Takeaway: Artificial deadlines are great for focusing large organizations. In startups, I think you need to either be all in on working 28 hours a day, 9 days a week with mostly younger team, or build a smaller, more experienced team. Artificial deadlines work for the former, not the latter.

Further reading: How we decide what to build

4. Product drives sales and marketing

Elon has a very product-first approach – many of his companies build things so cool they generate an extreme word of mouth growth. Case in point, Tesla’s laundry robot!

PostHog isn’t as cool as a laundry robot, but we also grow primarily through word of mouth. Elon’s shown this is a winning strategy at scale because:

  1. It’s more efficient than a sales/marketing-led model.
  2. You can reinvest everything back into the product, cementing your advantage.

Takeaway: Product-led doesn’t work for all startups, but the benefits are incredibly powerful. Tesla is a famously efficient business as a result. Its cars are class-leading, superb value, and very cool.

Further reading: Startup marketing for noobs

5. Enjoy the taste of your own blood

Clickbait subtitle. You got me.

Elon gives very direct feedback and makes painful decisions quickly. He doesn’t dwell on any of this stuff. He went through a very public process to buy Twitter, then laid off 80% of the workforce, for example.

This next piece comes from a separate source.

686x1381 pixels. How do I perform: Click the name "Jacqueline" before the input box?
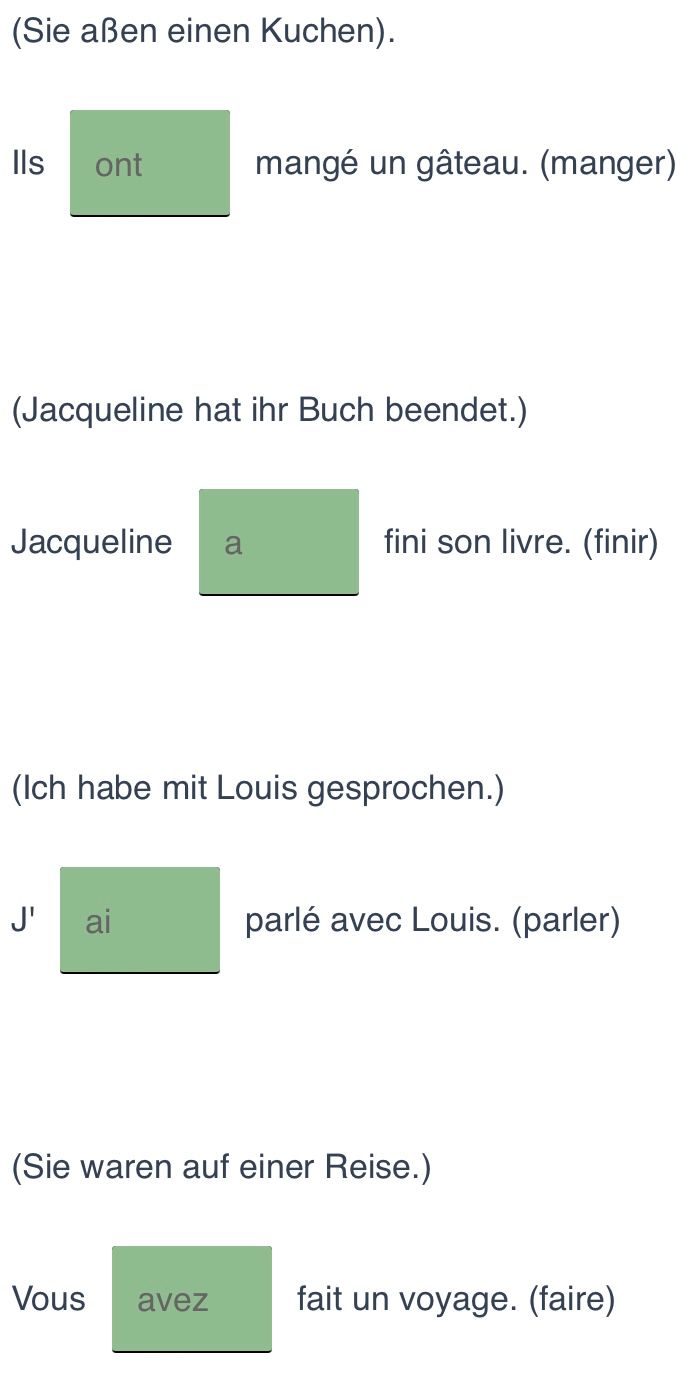click(x=92, y=543)
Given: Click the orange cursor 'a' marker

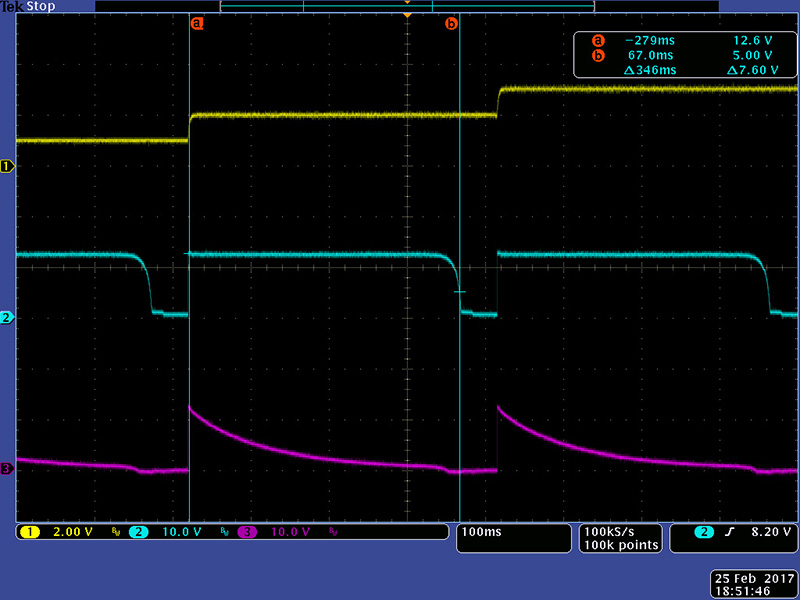Looking at the screenshot, I should (x=197, y=23).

We describe PostHog as a team, rather than a family, for this reason. This means we let go of people we like for performance and culture fit reasons, and do so decisively.

It can feel brutal, but we try and balance this by:

  1. Talking directly and honestly with people.
  2. Avoiding dehumanizing performance improvement programs.
  3. Paying generous severance (four months) to people we let go.

Takeaway: Optimize for your strongest performers. If make it OK not to push hard, everyone will feel it and eventually leave or “quiet quit”.

6. Harder missions attract more talent

Elon’s companies are wildly ambitious. They attract some of the smartest people in their industries. Literal rocket scientists.

We’ve seen this, too. Early on, we were very fortunate to find really great people, but we were choosing from the very small pool. As our ambition has grown, so has the pool of talent we can hire from.

We now get hundreds, sometimes thousands, of applicants for every role. Engineers have noticed how challenging it looks to build a huge suite of products – we've built eight already and have a list of 30 more.

Takeaway: Your ambition – and how you communicate it – can make all the difference. And, as we constantly remind people, talent compounds.

Further reading: What we’ve learned about hiring

7. You still need a real business to get there

Wild ambitions aren’t invulnerable. They need to survive contact with the real world. SpaceX has a very futuristic vision, one Elon may not live to see, but their heads are firmly out of the clouds. SpaceX created a mission and then figured out a business model – shipping things into space for money – that could fuel the mission.

Many VCs will tell you to hire like crazy when you have product-market fit. We have product-market fit, but we don’t do this at all. We take pride in our individual products being real businesses – potentially profitable, with revenue, and sane margins.

Takeaway: Your first job as a founder is to survive. Yes, that means raising money from VCs, if you need to, but never take your eye off the fundamentals. The era of cheap money is over, after all.